Lines that were presumably susceptible gave either the 620-bp fragment (cerasiforme, M82, Gh3, Gc16, TY50) or the 1000-bp fragment (TY52 and Gc9). The 620-bp fragments were sequenced except for M82 and they all were identical to the esculentum-type sequence for Moneymaker. The 720-bp fragment, characteristic of the peruvianum-type sequence from Motelle, was for Gh1 gave the peruvianum-like sequence.

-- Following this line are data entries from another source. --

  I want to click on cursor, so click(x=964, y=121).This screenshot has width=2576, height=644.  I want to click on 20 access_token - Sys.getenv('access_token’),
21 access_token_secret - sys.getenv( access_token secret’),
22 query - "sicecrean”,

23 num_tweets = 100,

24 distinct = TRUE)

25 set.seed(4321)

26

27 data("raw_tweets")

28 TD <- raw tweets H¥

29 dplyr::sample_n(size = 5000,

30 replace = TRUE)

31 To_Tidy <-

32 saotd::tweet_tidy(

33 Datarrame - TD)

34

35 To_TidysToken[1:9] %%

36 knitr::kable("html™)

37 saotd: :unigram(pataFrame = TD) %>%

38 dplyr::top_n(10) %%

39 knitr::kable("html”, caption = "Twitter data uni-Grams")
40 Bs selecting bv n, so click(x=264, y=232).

In conclusions, both the CAPS markers for the REX locus and the Cornell locus give false positives with Ih902 and TY52. When the fragments are sequenced, the peruvianum- and chilense-type sequences can be identified by unique SNP patterns. The Mi12F1/Mi12R2 primers give four different size fragments for each type, esculentum- (620 bp), peruvianum- (720 bp), hirsutum- (800 bp), and chilense-type (1,000 bp). Line Ih902 appears to be chimeric in this region with sequences both from chilense (Cornell locus) and peruvianum (REX and Mi12F1/Mi12R2 loci) and this may explain the difficulty in developing a PCR-based method to distinguish 902 from Motelle. As indicated above this is important since most of the resistance to begomoviruses is being derived from 902.
One last point, Gh2, which was selected from FAVI 12, has both resistance to root knot nematode and begomoviruses and has the excepted sequence and PCR fragments for the Mi-1 gene. This is an excellent line to use to incorporate resistance for both begomoviruses and root knot nematode into the various programs in the TOMATO MERC project.